BEGIN RECORDED INFORMATION

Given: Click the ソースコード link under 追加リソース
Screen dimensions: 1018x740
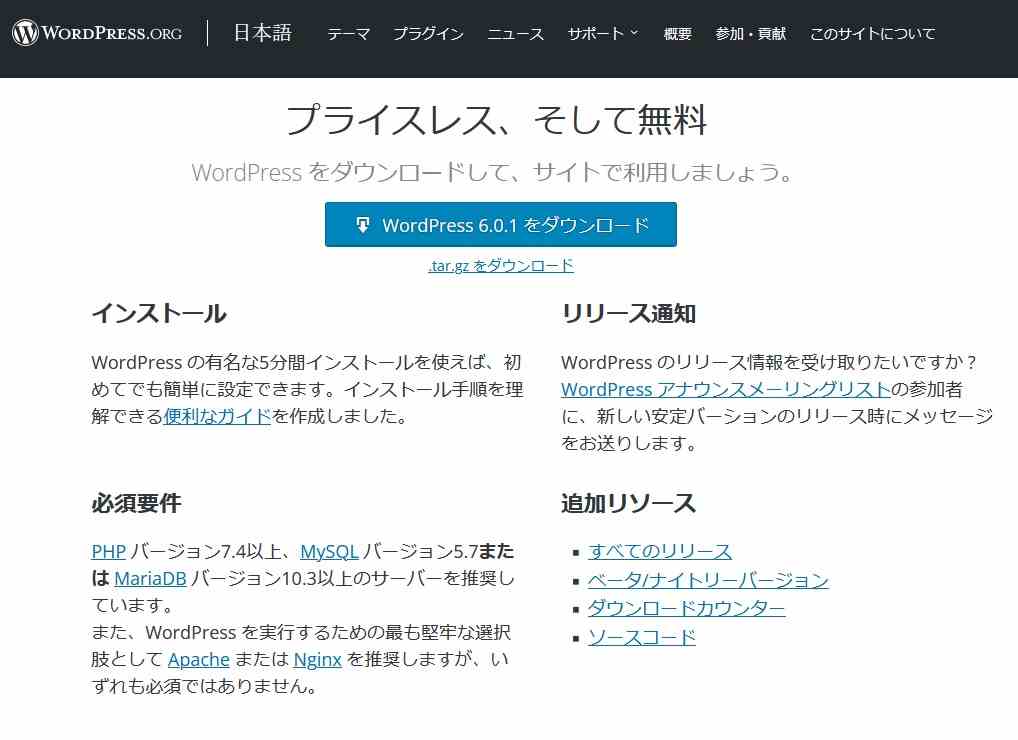Looking at the screenshot, I should [640, 636].
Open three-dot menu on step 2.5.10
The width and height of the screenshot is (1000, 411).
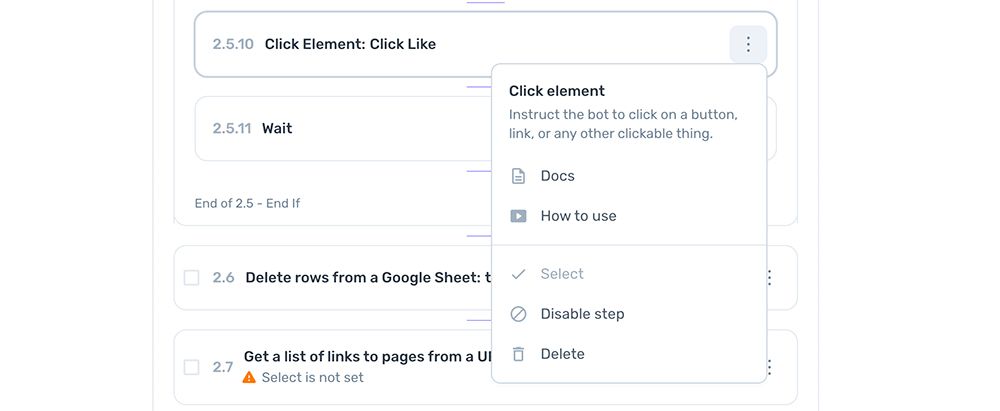coord(748,44)
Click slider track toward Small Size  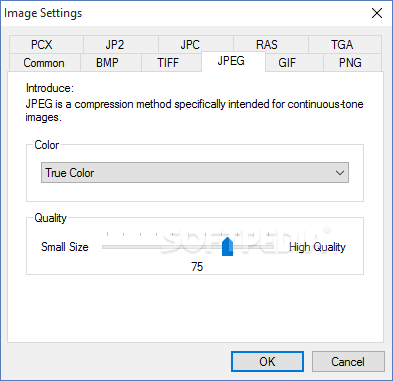162,247
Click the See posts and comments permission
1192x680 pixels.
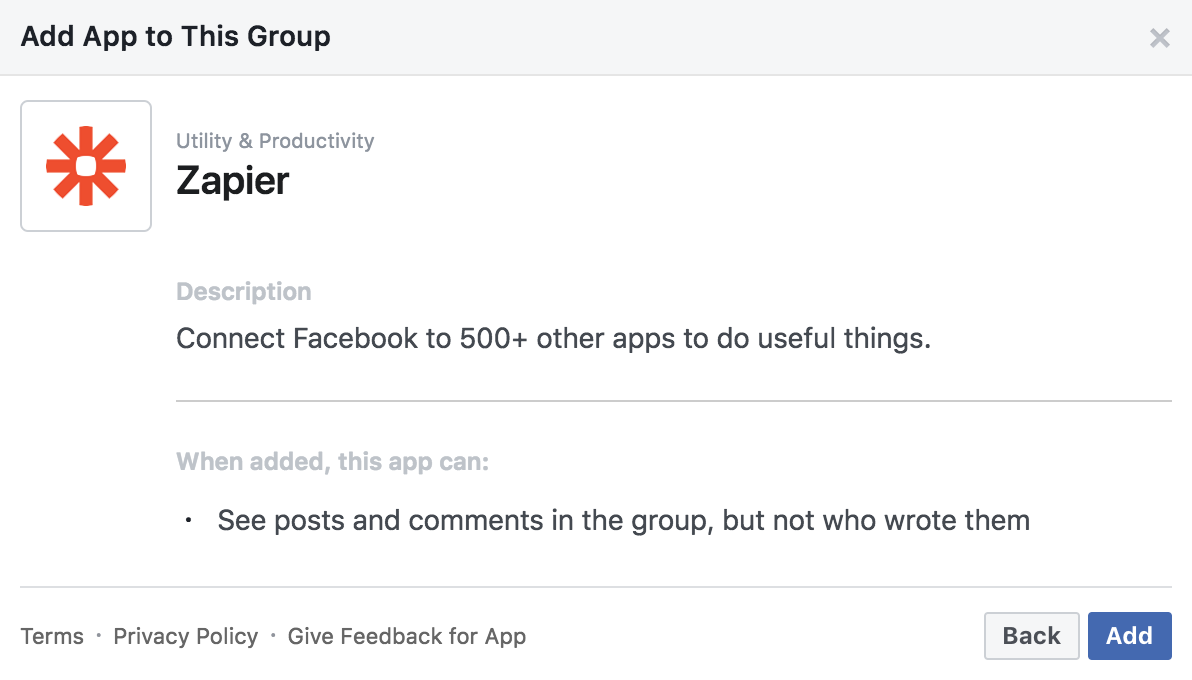623,521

END RECORDED INFORMATION

# ABOUT THIS TASK
Extract only the lines from the one that contains "Click the See posts and comments permission" through the end of the records, inclusive, and omit every picture.

# REPLY
Click the See posts and comments permission
1192x680 pixels.
623,521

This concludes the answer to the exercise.